Another thing that we wish to remark is that even though poisson blending shifts the color of the source image, it still preserves the features of it. In the original source image, $f_4$ is smaller than $f_3$, $f_5$ is greater than $f_4$, and so on, and this also applies to our recovered image. This information was encoded by the gradients of the source image. However, it is also important to realize that poisson blending does not exactly preserve the gradients. In the recovered image, the gradient $f_{3,4}$ assumes the value $7 - 4 = 3$, but it was $26 - 22 = 4$ in the original source image. In the previous section, the gradients of the recovered image were identical to the gradients of the original image.

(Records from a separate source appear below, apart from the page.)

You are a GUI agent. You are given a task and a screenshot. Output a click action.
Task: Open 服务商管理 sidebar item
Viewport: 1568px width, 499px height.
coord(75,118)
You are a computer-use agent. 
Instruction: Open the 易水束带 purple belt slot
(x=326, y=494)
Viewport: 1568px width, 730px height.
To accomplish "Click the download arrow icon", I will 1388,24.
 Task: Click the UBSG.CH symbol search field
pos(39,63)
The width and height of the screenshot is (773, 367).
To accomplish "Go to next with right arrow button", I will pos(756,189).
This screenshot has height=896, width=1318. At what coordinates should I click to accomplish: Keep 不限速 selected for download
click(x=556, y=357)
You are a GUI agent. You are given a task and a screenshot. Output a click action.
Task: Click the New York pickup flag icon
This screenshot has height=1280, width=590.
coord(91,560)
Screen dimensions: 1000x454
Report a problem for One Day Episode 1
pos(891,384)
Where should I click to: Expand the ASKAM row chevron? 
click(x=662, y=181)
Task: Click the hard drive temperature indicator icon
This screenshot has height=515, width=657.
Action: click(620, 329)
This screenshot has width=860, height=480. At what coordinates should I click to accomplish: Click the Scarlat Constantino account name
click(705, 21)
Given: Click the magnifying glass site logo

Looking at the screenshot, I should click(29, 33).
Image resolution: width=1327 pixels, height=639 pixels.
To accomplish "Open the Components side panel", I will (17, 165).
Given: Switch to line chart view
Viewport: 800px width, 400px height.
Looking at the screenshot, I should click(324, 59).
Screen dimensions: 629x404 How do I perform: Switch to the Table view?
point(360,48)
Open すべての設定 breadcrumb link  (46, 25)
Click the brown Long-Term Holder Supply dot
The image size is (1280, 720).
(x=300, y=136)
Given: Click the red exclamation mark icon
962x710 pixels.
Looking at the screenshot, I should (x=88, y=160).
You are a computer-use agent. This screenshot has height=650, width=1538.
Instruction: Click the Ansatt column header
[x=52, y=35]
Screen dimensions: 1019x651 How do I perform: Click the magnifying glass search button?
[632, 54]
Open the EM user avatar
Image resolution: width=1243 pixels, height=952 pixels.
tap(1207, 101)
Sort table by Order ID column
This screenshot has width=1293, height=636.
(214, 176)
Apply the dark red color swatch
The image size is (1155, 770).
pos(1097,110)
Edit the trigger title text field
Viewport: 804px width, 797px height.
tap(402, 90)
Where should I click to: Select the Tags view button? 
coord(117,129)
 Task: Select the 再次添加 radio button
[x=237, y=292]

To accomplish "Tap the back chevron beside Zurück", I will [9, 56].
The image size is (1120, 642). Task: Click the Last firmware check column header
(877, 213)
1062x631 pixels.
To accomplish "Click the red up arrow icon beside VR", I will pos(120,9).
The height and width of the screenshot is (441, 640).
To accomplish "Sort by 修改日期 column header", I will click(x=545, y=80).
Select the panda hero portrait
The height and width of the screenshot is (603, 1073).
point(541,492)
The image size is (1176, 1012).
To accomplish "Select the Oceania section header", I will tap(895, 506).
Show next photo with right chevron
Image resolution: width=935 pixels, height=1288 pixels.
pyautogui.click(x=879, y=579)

But with poisson blending, the gradients of a completely different image are pasted into another image, and the result of this is that the solver is not always able to recover an image whose gradients exactly match the specified gradients. But the solver tries to find an image whose gradients match as close as possible, and in practice, poisson blending yields good results, which we shall show examples of in the following section.

Two-Dimensional Poisson Blending

In the previous section, the intuition behind poisson blending was described for one dimension. Everything in the previous section generalizes readily to a two-dimensional image. In the one-dimensional case, there was only a derivative in the $x$-direction, but for two dimensions, we must also take into account the derivative in the $y$-direction. However, this fact introduces little additional complexity, and formulating and minimizing an energy function is just as straightforward as in one dimension. In the interest of brevity, we will provide no further details in the article. We provide code that demonstrates how to implement poisson blending in two dimensions, and the reader is encouraged to study this code(and the reader is also referred to equation (6) of [1]. This is the energy function for the two-dimensional case. And (7) represents the resulting linear system that must be solved to minimize this energy function. The provided code demonstrates how to convert these equations to code)

We shall now show some results from the technique. In our test image, we copy and paste a kitten into a library scene. Performing a naive copy and paste gives far from acceptable results.

Naive copy and results in a starkly visible seam. However, using poisson blending instead completely removes this seam:

It can also be seen that the color of the kitten has been shifted. The color shift comes from the colors of the boundary conditions, which is the floor in this case. Note that we specify a mask for the kitten image, which is illustrated to the right below

We only perform the poisson blending calculations for pixels within this red area. This allows us to save much performance, since every extra pixel results in an unknown variable in our linear system. Many unknown variables result in a huge matrix equation that needs to be solved, and solving huge matrix equations requires a large amount of calculations and takes time. Such a mask image is easy to construct using an external image editor such as Photoshop or Gimp. In our case, we utilized Gimp to draw a closed loop around the kitten in a separate layer, and then finished the mask by performing a simple flood fill, as is illustrated below.

Finally, the boundary conditions in two dimensions, are the pixels on the border of this red region.

To conclude the article, we will give an example where poisson blending does not give very good results. If we poisson blend the below penguin

Into the library scene, then the result is as follows

The snow background around the penguin can vaguely be seen in the modified library image. Poisson blending has merely modified the color of the snow, but the appearence of the snow is still the same. If the target and source images have very different backgrounds, then poisson blending tends to give not very good results. The kitten image had good results, since it has such a simple background.

This is the end of the article. In a github repository, we provide a commented implementation of poisson blending, and also showcase some more images made using the technique.

References

[1] Patrick Perez, Michel Gangnet, Andrew Blake, "Poisson Image Editing". Link.